__Exercise directions__
Retype every entry below without altering anything.

__The records__
• • •

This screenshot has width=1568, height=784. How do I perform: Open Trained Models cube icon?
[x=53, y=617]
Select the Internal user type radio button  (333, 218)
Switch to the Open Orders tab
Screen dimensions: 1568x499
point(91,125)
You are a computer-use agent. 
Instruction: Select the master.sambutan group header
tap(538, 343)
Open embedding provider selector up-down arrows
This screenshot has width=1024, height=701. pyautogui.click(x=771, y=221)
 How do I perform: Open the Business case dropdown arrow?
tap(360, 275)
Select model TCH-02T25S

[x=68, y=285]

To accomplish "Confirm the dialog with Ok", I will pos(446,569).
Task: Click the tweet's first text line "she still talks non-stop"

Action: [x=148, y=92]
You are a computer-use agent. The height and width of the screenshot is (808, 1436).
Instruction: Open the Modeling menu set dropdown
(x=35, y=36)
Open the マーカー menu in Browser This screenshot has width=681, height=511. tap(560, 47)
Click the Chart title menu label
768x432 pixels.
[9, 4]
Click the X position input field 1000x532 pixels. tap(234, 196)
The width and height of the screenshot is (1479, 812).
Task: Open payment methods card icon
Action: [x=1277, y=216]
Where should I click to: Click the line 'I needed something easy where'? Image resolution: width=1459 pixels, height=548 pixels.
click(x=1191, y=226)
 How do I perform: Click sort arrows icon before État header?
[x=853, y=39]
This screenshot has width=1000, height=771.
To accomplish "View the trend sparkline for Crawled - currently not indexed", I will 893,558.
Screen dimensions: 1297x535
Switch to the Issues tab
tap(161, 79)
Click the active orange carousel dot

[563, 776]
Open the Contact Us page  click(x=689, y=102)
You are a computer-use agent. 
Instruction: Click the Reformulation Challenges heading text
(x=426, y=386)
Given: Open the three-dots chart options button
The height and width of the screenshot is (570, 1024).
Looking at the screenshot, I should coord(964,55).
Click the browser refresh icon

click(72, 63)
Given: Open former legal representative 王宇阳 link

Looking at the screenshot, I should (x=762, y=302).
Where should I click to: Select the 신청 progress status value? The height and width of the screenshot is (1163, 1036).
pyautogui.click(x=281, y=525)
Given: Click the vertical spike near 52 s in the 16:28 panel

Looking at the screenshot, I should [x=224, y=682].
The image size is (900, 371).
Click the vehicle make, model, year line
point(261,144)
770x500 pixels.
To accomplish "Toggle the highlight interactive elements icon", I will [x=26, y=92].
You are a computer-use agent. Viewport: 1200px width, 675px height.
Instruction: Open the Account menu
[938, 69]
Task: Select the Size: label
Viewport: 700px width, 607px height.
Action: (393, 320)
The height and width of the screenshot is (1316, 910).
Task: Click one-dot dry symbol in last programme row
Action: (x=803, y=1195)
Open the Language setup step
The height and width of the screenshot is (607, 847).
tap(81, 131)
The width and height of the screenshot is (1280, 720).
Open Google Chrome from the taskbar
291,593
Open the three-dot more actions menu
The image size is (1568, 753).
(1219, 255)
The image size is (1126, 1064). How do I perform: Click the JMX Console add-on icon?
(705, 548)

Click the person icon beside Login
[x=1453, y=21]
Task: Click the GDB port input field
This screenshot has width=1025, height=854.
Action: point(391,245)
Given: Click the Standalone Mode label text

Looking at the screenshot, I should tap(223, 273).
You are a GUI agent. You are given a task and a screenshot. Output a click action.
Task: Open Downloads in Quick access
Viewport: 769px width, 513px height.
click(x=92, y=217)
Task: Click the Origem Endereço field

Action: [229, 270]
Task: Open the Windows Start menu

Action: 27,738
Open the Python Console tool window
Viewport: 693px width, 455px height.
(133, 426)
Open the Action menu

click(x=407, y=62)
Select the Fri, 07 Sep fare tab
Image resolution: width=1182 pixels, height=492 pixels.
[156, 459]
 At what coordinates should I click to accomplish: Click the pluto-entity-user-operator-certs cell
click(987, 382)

• • •

__Written solution__
This screenshot has width=1568, height=784. How do I perform: Open Trained Models cube icon?
[x=53, y=617]
Select the Internal user type radio button  (333, 218)
Switch to the Open Orders tab
Screen dimensions: 1568x499
point(91,125)
You are a computer-use agent. 
Instruction: Select the master.sambutan group header
tap(538, 343)
Open embedding provider selector up-down arrows
This screenshot has width=1024, height=701. pyautogui.click(x=771, y=221)
 How do I perform: Open the Business case dropdown arrow?
tap(360, 275)
Select model TCH-02T25S

[x=68, y=285]

To accomplish "Confirm the dialog with Ok", I will pos(446,569).
Task: Click the tweet's first text line "she still talks non-stop"

Action: [x=148, y=92]
You are a computer-use agent. The height and width of the screenshot is (808, 1436).
Instruction: Open the Modeling menu set dropdown
(x=35, y=36)
Open the マーカー menu in Browser This screenshot has width=681, height=511. tap(560, 47)
Click the Chart title menu label
768x432 pixels.
[9, 4]
Click the X position input field 1000x532 pixels. tap(234, 196)
The width and height of the screenshot is (1479, 812).
Task: Open payment methods card icon
Action: [x=1277, y=216]
Where should I click to: Click the line 'I needed something easy where'? Image resolution: width=1459 pixels, height=548 pixels.
click(x=1191, y=226)
 How do I perform: Click sort arrows icon before État header?
[x=853, y=39]
This screenshot has width=1000, height=771.
To accomplish "View the trend sparkline for Crawled - currently not indexed", I will 893,558.
Screen dimensions: 1297x535
Switch to the Issues tab
tap(161, 79)
Click the active orange carousel dot

[563, 776]
Open the Contact Us page  click(x=689, y=102)
You are a computer-use agent. 
Instruction: Click the Reformulation Challenges heading text
(x=426, y=386)
Given: Open the three-dots chart options button
The height and width of the screenshot is (570, 1024).
Looking at the screenshot, I should coord(964,55).
Click the browser refresh icon

click(72, 63)
Given: Open former legal representative 王宇阳 link

Looking at the screenshot, I should (x=762, y=302).
Where should I click to: Select the 신청 progress status value? The height and width of the screenshot is (1163, 1036).
pyautogui.click(x=281, y=525)
Given: Click the vertical spike near 52 s in the 16:28 panel

Looking at the screenshot, I should [x=224, y=682].
The image size is (900, 371).
Click the vehicle make, model, year line
point(261,144)
770x500 pixels.
To accomplish "Toggle the highlight interactive elements icon", I will [x=26, y=92].
You are a computer-use agent. Viewport: 1200px width, 675px height.
Instruction: Open the Account menu
[938, 69]
Task: Select the Size: label
Viewport: 700px width, 607px height.
Action: (393, 320)
The height and width of the screenshot is (1316, 910).
Task: Click one-dot dry symbol in last programme row
Action: (x=803, y=1195)
Open the Language setup step
The height and width of the screenshot is (607, 847).
tap(81, 131)
The width and height of the screenshot is (1280, 720).
Open Google Chrome from the taskbar
291,593
Open the three-dot more actions menu
The image size is (1568, 753).
(1219, 255)
The image size is (1126, 1064). How do I perform: Click the JMX Console add-on icon?
(705, 548)

Click the person icon beside Login
[x=1453, y=21]
Task: Click the GDB port input field
This screenshot has width=1025, height=854.
Action: point(391,245)
Given: Click the Standalone Mode label text

Looking at the screenshot, I should tap(223, 273).
You are a GUI agent. You are given a task and a screenshot. Output a click action.
Task: Open Downloads in Quick access
Viewport: 769px width, 513px height.
click(x=92, y=217)
Task: Click the Origem Endereço field

Action: [229, 270]
Task: Open the Windows Start menu

Action: 27,738
Open the Python Console tool window
Viewport: 693px width, 455px height.
(133, 426)
Open the Action menu

click(x=407, y=62)
Select the Fri, 07 Sep fare tab
Image resolution: width=1182 pixels, height=492 pixels.
[156, 459]
 At what coordinates should I click to accomplish: Click the pluto-entity-user-operator-certs cell
click(987, 382)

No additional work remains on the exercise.